After locating the line with "At what coordinates" in the entries below, set down exactly that line and each one after it to the end, skipping pictures.

***** INFORMATION GIVEN *****

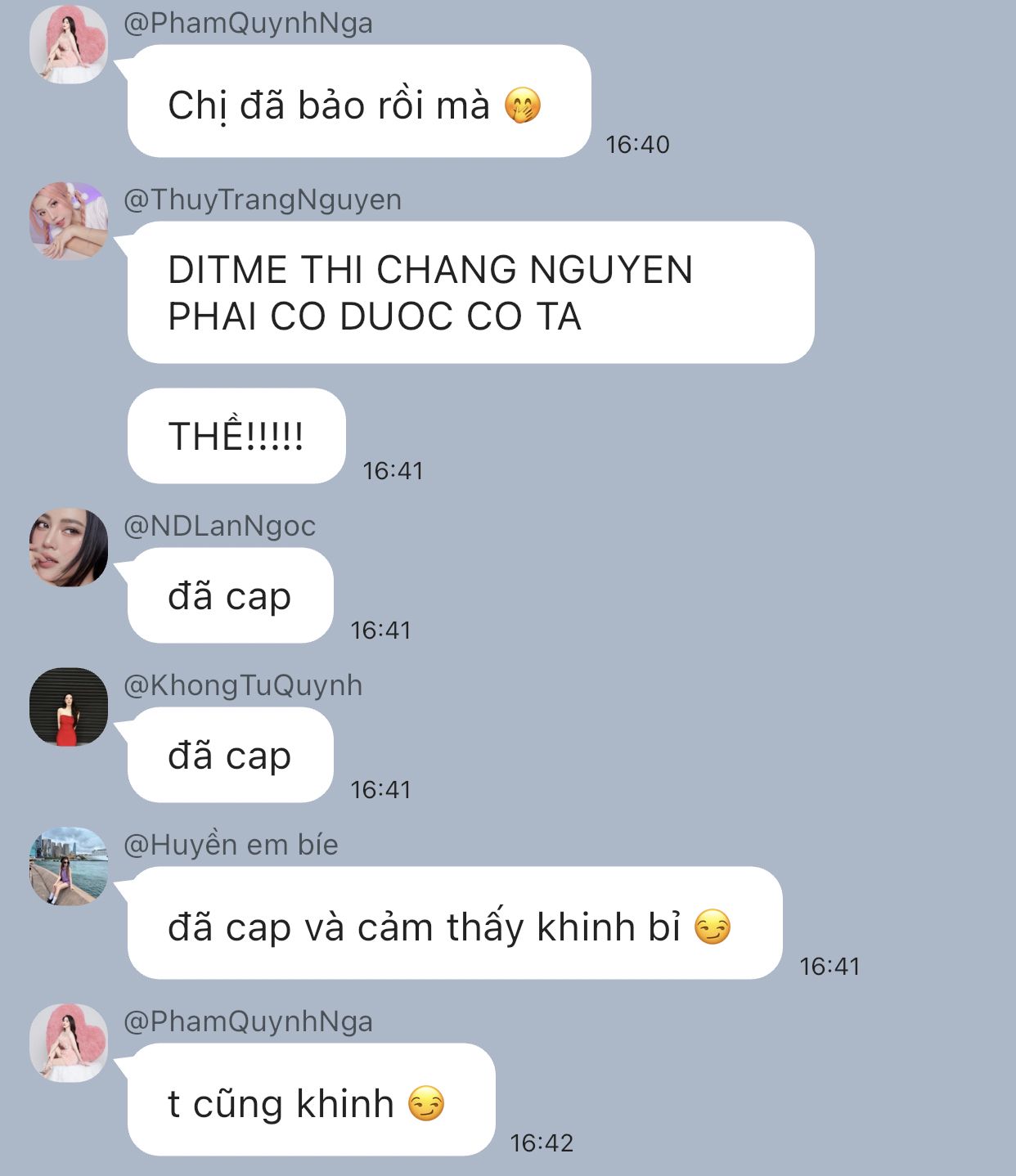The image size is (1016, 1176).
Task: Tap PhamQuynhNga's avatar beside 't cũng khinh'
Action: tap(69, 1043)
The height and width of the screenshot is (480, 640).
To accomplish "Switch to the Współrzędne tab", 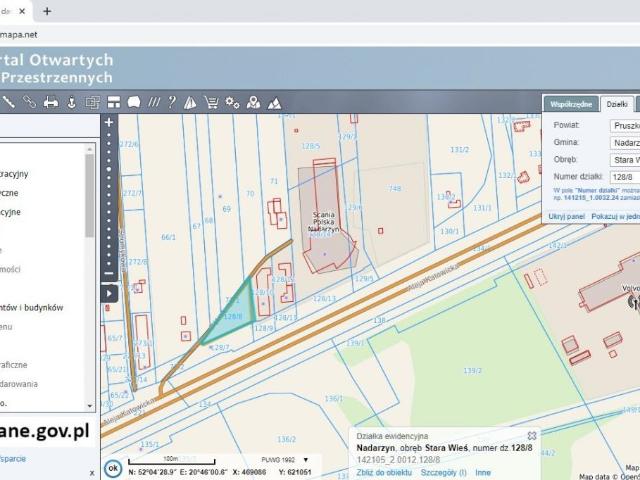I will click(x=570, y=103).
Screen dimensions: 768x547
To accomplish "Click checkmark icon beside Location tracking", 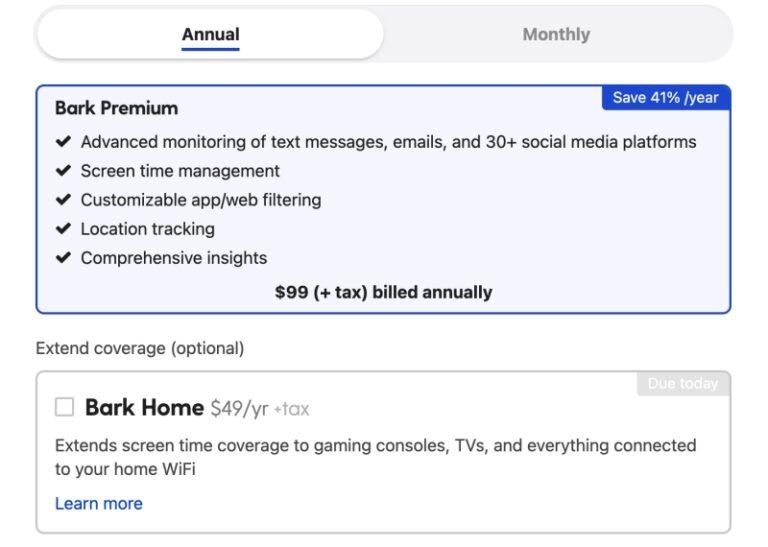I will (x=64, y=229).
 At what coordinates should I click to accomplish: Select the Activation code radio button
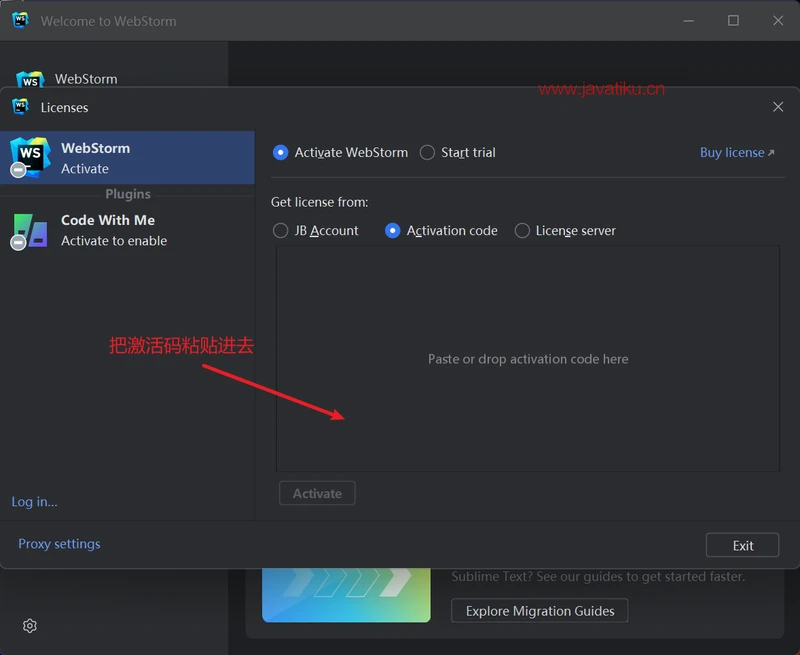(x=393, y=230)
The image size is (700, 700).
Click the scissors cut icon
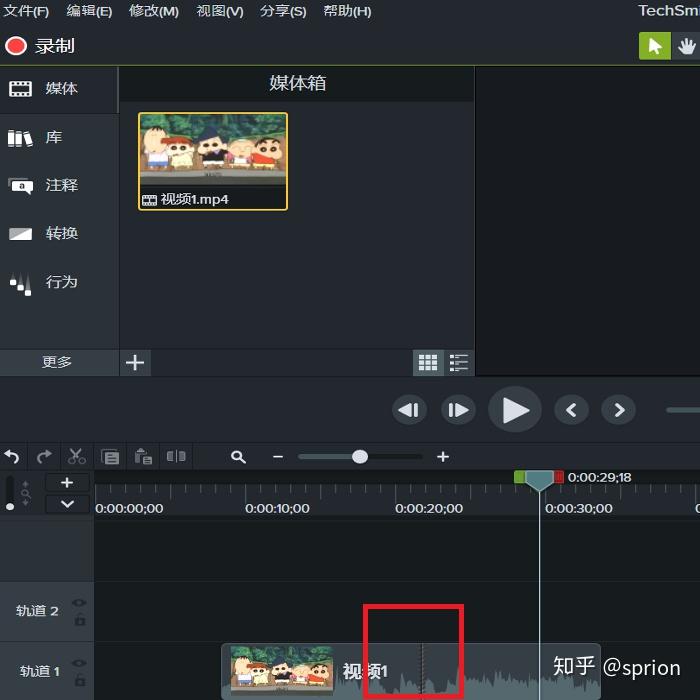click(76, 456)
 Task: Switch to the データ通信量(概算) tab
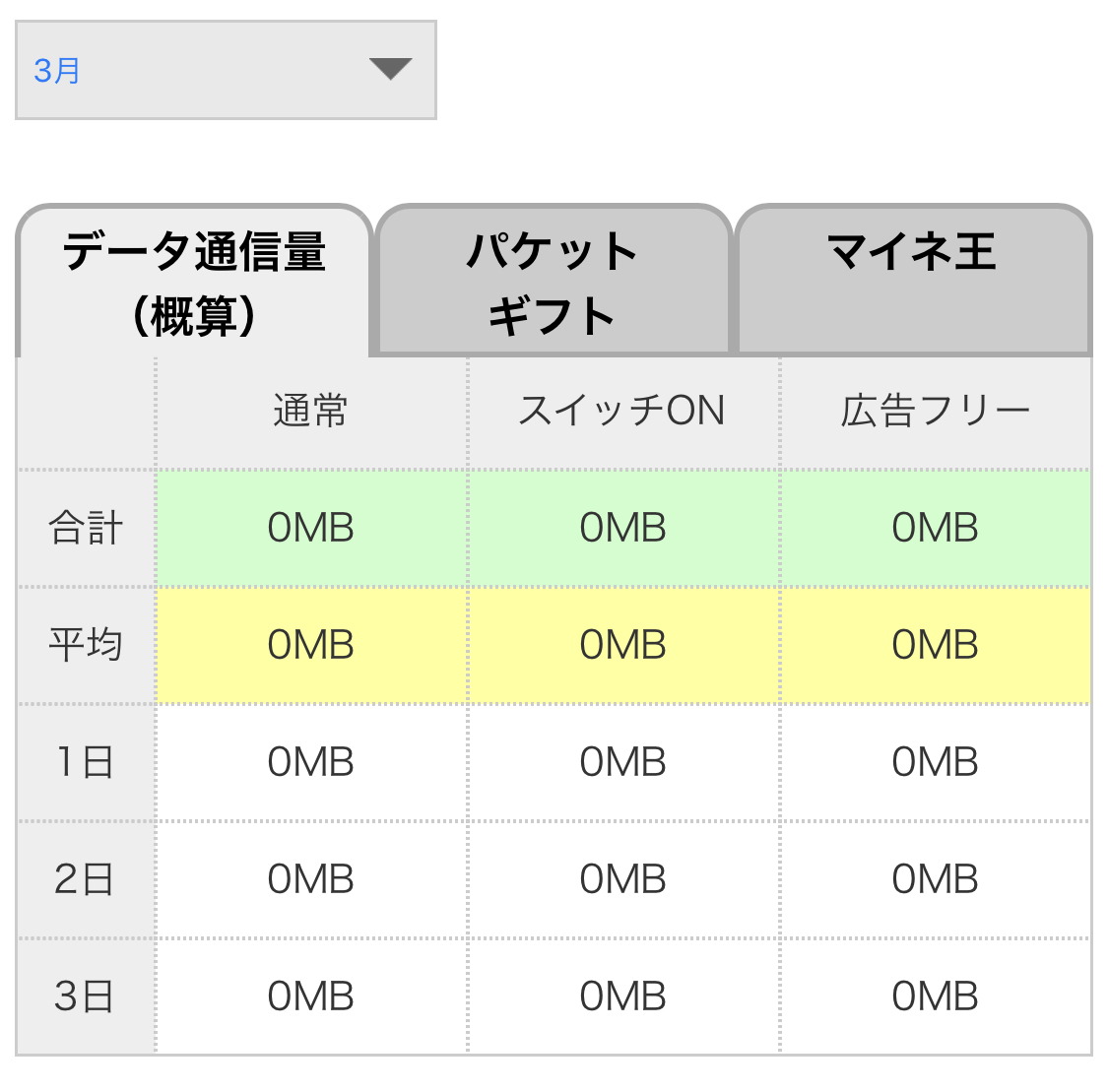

*****

YOUR SOLUTION |
 At what coordinates should I click to accomplish: Select the Activation code radio button
(x=393, y=230)
The image size is (700, 700).
Click the scissors cut icon
click(76, 456)
 Task: Switch to the データ通信量(概算) tab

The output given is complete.